Solved – a multimodal embedding

computer visionconv-neural-networkdeep learningterminology

I don't have computer vision background, yet when I read some image processing and convolutional neural networks related articles and papers, I constantly face the term, multimodal embedding. Can anybody provide some intuition behind this term?

I usually encounter this term in image captioning and image recognition.

Best Answer

The link shows what multimodal embeddings are. Multimodal refers to an admixture of media, e.g., a picture of a banana with text that says "This is a banana." Embedding means what it always does in math, something inside something else. A figure consisting of an embedded picture of a banana with an embedded caption that reads "This is a banana." is a multimodal embedding.

Edit For @Herbert From this: In the context of neural networks, embeddings are low-dimensional, learned continuous vector representations of discrete variables. Elsewhere, one finds this: An embedding is a relatively low-dimensional space into which you can translate high-dimensional vectors. Embeddings make it easier to do machine learning on large inputs like sparse vectors representing words. Ideally, an embedding captures some of the semantics of the input by placing semantically similar inputs close together in the embedding space.
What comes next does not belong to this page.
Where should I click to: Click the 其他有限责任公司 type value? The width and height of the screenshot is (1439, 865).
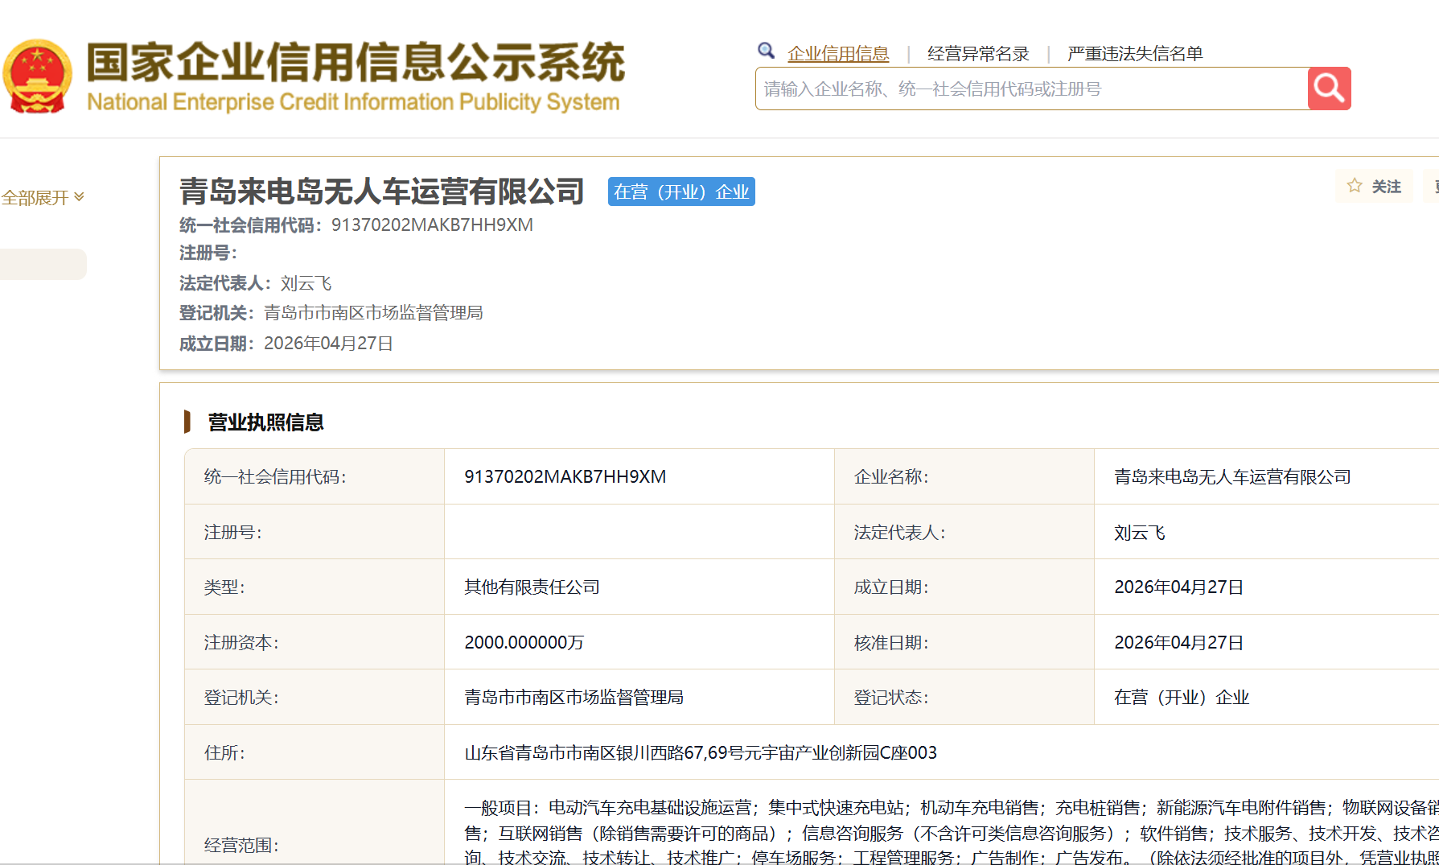tap(532, 587)
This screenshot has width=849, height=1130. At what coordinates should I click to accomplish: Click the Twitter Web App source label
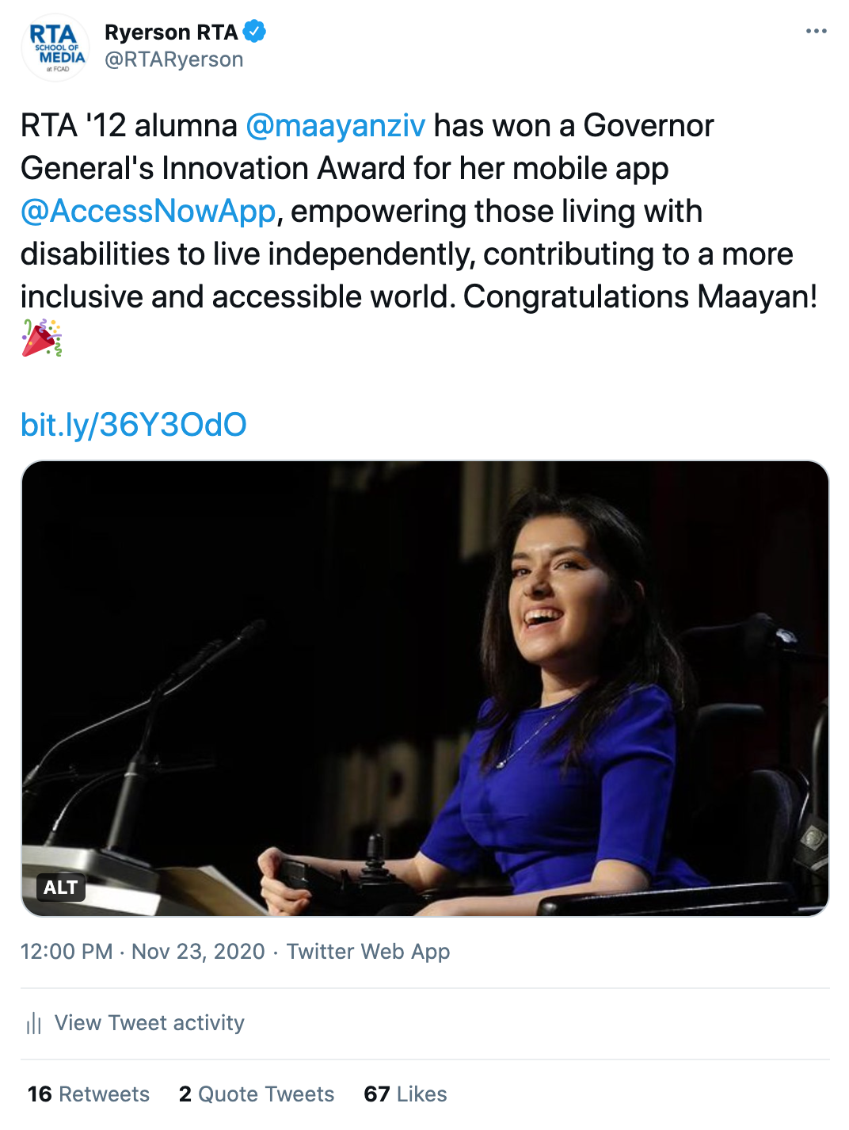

An embedding can be learned and reused across models.

In terms of what embedding usually means, the neural network definition of embedding seems to me to be particular to that field. That is, it has some of the characteristics features of an embedding in a larger sense, but is more figurative than exact.

In general, the word embedded can be used somewhat figuratively or "metaphorically." For example, a dictionary definition is

verb (used with object), em·bed·ded, em·bed·ding.

  1. to fix into a surrounding mass: to embed stones in cement.
  2. to surround tightly or firmly; envelop or enclose: Thick cotton padding embedded the precious vase in its box.
  3. to incorporate or contain as an essential part or characteristic: A love of color is embedded in all of her paintings.

I am not a grammarian, but it seems to me that the third definition above is a figure of speech, a hyperbole, a metaphor, and is inexact. Whereas such things are common linguistically, they are not literal, and in that sense, the usage of the word embedded for neural networks is somewhat jargonesque.